*TEXT BLOCK:*
--- begin ---
Wednesday, February 13, 2008

What Would LOVE Do?

I read a very interesting blog called The Travel Photographer, who directed us to another fascinating site by Joachim Eskildsen called The Roma Journeys- India. The Roma intrigue me where ever I've met them, whether it was in Romania, where we often came upon their enormous homes that looked like Transylvanian castles, or here in Albania, where they live far simpler lives within the walls of their ghetto.

In Tirana the Roma kids are unavoidable- they spend their days on the street corners, begging for whatever measly offerings they can get. They are treated worse than animals by most people. I have witnessed them being shoved away and once I saw a large man jump out of his SUV, and chase and slap the tiny little girl who dared to ask him for a few coins. I'm still angry with myself for not jumping out of my own car and slapping him.

People claim they are annoying. I don't see it that way, and neither does P. Everyone, yes each one of us, started life as a tiny perfect baby. Our mothers counted our toes and blew kisses on our tummies. From dust to dust, ashes to ashes. We all begin and end the same way. These Roma children are born to their parents and that is simply their life. What else are they to do?

So instead of ignoring their dirty faces and wild hair when they knock on our windows, we treat them with the respect they deserve. We roll down our windows, we ask their names, we touch their babies fingers. They are human beings, just like us, and we are just like them. All is one in this world.

Recently there was a campaign in Tirana to get people to stop giving the Roma money, which in turn was supposed to make them get off the streets because it wasn't worthwhile. That campaign obviously hasn't worked since there are more now than there were before. I'd like to see them off the streets too- in school, in training, doing something that would give them a better way to earn a living. But how? I am faced with this question everyday. I have no idea how to help. For now, we always have something in our car, some candy, some little treats. We bring some toys and clothes for their new babies. And on the weekends we often bring them a family picnic- pizzas and cokes -enough for the whole family. It's not much but it's something.
--- end ---
*EXCERPTED RECORDS:*
--- begin ---
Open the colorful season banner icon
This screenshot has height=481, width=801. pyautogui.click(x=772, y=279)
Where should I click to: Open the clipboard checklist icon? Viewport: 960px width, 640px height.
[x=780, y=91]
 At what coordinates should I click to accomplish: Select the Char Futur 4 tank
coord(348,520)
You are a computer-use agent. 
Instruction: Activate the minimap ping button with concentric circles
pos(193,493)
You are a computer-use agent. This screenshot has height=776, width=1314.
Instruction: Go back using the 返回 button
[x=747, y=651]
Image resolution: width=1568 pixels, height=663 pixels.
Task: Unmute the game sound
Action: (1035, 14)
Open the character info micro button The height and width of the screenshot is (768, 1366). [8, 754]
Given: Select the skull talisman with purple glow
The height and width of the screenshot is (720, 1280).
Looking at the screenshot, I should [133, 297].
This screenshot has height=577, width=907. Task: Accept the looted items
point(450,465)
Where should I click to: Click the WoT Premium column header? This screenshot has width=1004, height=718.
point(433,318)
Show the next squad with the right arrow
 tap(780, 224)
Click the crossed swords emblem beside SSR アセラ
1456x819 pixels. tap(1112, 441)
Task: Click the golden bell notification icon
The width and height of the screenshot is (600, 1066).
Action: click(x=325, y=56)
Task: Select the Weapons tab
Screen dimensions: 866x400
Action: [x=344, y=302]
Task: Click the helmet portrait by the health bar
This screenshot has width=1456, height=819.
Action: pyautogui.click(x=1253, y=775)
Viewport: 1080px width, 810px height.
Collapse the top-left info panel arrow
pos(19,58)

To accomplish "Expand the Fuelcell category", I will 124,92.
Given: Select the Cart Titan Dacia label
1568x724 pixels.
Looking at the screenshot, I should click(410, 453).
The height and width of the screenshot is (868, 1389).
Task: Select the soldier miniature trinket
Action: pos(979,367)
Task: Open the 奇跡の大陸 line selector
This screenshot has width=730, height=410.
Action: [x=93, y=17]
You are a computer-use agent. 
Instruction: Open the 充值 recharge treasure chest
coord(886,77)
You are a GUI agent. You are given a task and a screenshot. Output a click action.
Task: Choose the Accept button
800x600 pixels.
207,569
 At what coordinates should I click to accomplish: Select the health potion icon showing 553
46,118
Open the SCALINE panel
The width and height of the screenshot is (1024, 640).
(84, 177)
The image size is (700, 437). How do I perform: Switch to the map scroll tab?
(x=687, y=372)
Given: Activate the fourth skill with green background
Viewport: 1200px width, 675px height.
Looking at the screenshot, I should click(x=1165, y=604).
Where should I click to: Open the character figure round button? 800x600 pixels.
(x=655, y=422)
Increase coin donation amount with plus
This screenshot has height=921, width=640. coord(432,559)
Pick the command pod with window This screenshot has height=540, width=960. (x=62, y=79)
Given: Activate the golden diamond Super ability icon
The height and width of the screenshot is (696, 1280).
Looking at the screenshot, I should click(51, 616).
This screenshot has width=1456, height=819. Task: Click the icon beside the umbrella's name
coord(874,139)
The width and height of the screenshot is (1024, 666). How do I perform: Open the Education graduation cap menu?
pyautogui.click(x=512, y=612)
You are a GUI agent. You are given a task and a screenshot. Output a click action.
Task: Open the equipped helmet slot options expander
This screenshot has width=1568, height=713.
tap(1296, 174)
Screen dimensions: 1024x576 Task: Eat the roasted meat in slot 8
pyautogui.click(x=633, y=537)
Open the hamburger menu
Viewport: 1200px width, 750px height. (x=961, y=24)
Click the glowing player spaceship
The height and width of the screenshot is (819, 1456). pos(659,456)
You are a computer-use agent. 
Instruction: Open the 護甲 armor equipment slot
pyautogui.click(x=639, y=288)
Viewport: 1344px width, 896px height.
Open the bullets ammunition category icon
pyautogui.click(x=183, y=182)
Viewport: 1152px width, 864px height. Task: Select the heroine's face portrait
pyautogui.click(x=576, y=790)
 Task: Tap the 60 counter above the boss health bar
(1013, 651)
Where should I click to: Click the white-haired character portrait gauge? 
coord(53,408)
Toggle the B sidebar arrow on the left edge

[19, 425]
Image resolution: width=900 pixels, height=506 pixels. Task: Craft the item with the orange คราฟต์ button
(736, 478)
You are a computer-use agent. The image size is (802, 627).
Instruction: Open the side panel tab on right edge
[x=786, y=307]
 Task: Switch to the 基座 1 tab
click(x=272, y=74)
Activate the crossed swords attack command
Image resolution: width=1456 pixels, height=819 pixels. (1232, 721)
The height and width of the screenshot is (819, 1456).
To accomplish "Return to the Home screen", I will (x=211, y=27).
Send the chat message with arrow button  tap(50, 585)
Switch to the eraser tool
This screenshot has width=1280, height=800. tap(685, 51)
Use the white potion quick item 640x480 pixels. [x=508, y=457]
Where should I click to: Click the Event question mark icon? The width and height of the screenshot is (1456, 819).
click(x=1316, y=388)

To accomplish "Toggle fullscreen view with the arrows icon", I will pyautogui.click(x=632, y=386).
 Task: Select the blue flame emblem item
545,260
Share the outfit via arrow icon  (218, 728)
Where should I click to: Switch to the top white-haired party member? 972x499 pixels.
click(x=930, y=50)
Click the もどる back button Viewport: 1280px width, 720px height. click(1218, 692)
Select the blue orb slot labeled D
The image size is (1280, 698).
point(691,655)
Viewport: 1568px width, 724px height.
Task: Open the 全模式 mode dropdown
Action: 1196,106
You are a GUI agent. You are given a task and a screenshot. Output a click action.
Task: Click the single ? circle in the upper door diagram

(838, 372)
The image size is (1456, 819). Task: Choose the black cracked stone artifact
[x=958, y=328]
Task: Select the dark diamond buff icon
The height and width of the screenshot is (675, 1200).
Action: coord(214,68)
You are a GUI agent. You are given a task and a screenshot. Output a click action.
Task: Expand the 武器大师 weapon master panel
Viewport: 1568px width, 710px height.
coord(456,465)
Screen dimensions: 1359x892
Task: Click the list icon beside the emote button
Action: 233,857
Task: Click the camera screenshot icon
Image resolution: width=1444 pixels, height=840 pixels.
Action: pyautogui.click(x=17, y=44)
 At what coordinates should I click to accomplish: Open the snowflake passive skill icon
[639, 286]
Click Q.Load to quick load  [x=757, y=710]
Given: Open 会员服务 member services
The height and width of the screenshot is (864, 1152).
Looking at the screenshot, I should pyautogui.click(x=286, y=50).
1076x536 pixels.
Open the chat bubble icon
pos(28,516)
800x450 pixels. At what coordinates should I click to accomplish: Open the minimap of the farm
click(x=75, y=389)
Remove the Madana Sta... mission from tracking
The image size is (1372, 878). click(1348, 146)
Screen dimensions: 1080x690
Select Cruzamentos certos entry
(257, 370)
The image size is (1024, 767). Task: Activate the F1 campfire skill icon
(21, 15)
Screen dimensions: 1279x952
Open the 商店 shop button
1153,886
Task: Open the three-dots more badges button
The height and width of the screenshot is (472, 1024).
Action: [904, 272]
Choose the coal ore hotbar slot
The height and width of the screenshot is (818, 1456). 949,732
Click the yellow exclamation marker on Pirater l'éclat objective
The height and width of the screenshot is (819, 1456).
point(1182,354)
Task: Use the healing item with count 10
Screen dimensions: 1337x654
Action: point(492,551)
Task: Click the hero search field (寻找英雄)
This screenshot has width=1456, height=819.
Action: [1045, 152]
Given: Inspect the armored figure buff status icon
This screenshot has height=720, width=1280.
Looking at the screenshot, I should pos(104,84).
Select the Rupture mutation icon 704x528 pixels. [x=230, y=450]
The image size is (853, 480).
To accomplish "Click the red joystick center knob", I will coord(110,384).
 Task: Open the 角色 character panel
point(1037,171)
--- end ---
*WHAT YOU WILL DO:*
a. In the blog post about the Roma, give the passage from "I read a very" up to and including "of their ghetto." again, swapping "Albania" for "Kosovo".
b. List every thing the blog post about the Roma says the writer keeps in the car or brings for the Roma children and their families.

*FULL SOLUTIONS:*
a.
I read a very interesting blog called The Travel Photographer, who directed us to another fascinating site by Joachim Eskildsen called The Roma Journeys- India. The Roma intrigue me where ever I've met them, whether it was in Romania, where we often came upon their enormous homes that looked like Transylvanian castles, or here in Kosovo, where they live far simpler lives within the walls of their ghetto.

b.
- candy
- little treats
- toys
- clothes
- pizzas
- cokes